Marcus Hutchinson. Image copyright Artemis Offshore Academy
by Marcus Hutchinson
Probably the most complex part of the Solitaire du Figaro for just about everyone is getting out of the Gironde Estuary. This might sound straight forward, but I wouldn’t like to bet on it being easy. I have just sailed a boat up the river and I now look at the estuary, all 35 miles of it in three stages. The first is the simple round the cans windward leeward component, which will be sailed just before highwater. The second will be sailing down the middle reaches of the estuary through a narrow channel with land on one side and islands on the other side in a building ebb tide or favourable current. The third will be the corner at the top near Royan and the transition from fluvial sailing in lots of current to offshore sailing clear of the land and finally, really on their way to Porto.
It is a 35-mile stretch, the wind will be shifty regardless of strength and direction, the current will also be either stronger or weaker than the ‘average’ mentioned in tidal atlases, quite simply because this is a river estuary with two of France’s largest and most prolific rivers pouring their contents down hill to the Atlantic. The leg across the Bay of Biscay may be seriously straightforward after this and the order coming out of the river, I believe, will be nearly reflected in the finishing order some 500 miles later, just off the estuary of another of Europe's great rivers, Porto’s Duaro.
For sure there is Cape Finisterre to tackle on the way and who knows at this range what the weather will be like and whether there will be fronts or ridges to tackle or thermal winds around the cliffs of Galicia. But watch for the gaps between boats to be large at the BXA buoy, the last mark before the open ocean.

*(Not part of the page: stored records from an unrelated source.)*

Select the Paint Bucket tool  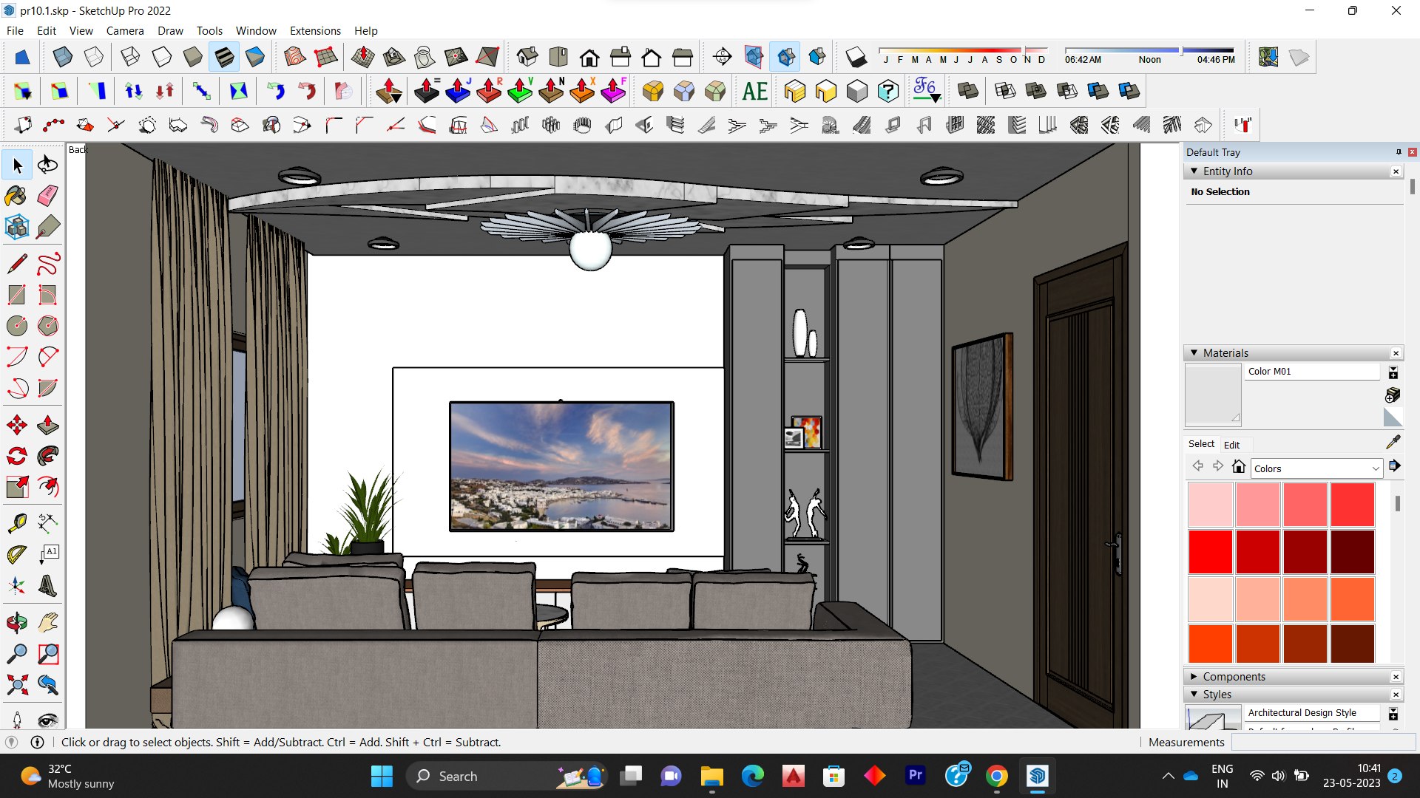16,196
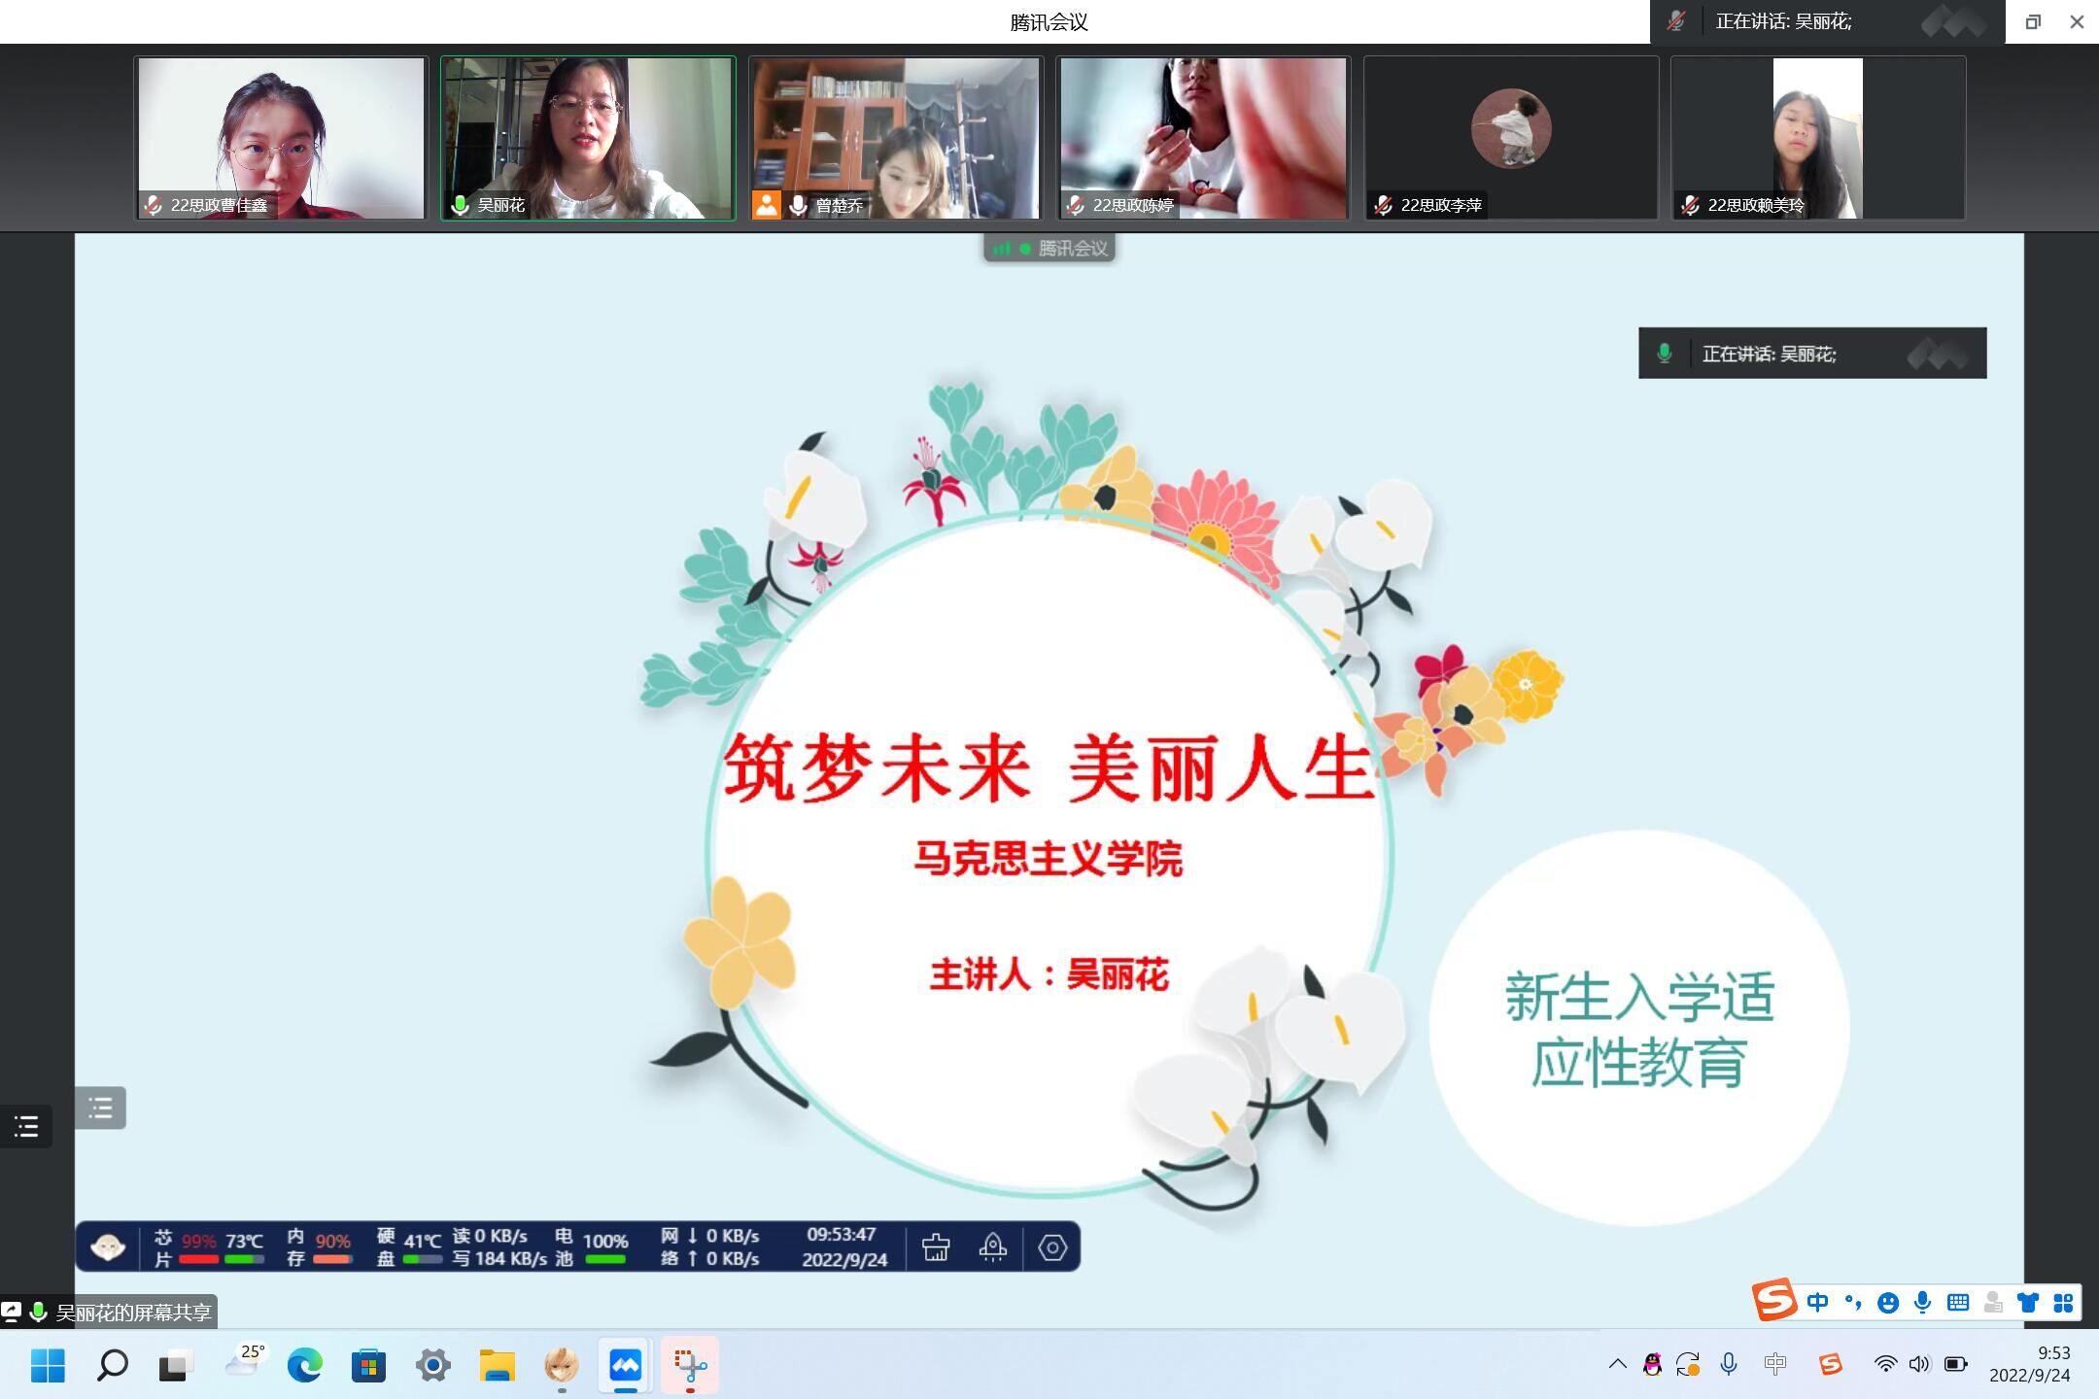Toggle Sogou soft keyboard icon
The height and width of the screenshot is (1399, 2099).
pos(1958,1303)
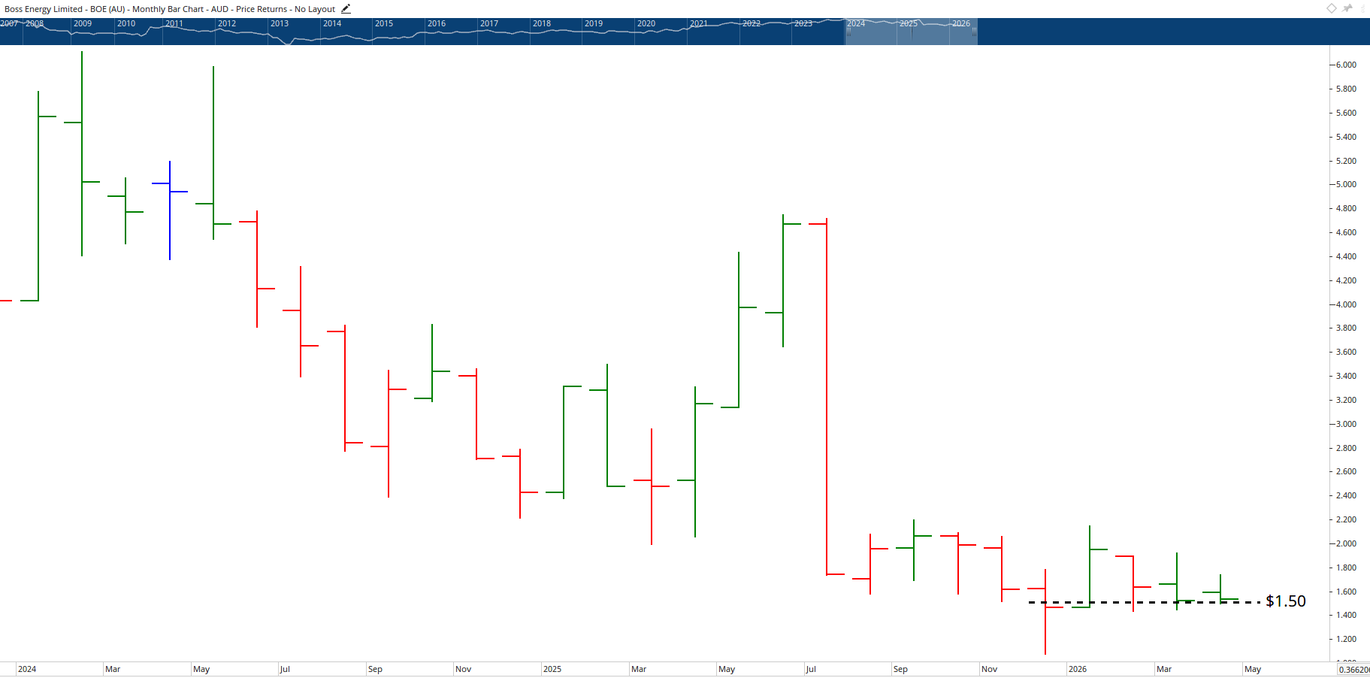This screenshot has height=678, width=1370.
Task: Click the chart title Boss Energy Limited
Action: click(44, 8)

Three days isn’t much of a stopover after a real Figaro leg, one that will last at least three days and three nights. The teams that can get back in the saddle and push hard again straight into leg two and the coastal speed test back up to Cape Finisterre will surely be able to maintain their positions once away from Spain to the ODAS buoy and then back to Gijon. This is going to be a speed leg I believe, and speed means steering without a pilot for as long as possible. That of course means as little sleep as possible. But then the skippers will have to balance burning themselves out for potentially little gain against the reality of only two days stopover in Gijon before Leg three, a leg where there could be huge gaps opening up in the favour of the sharpest and most lucid skippers. But more on the final two legs later in the week.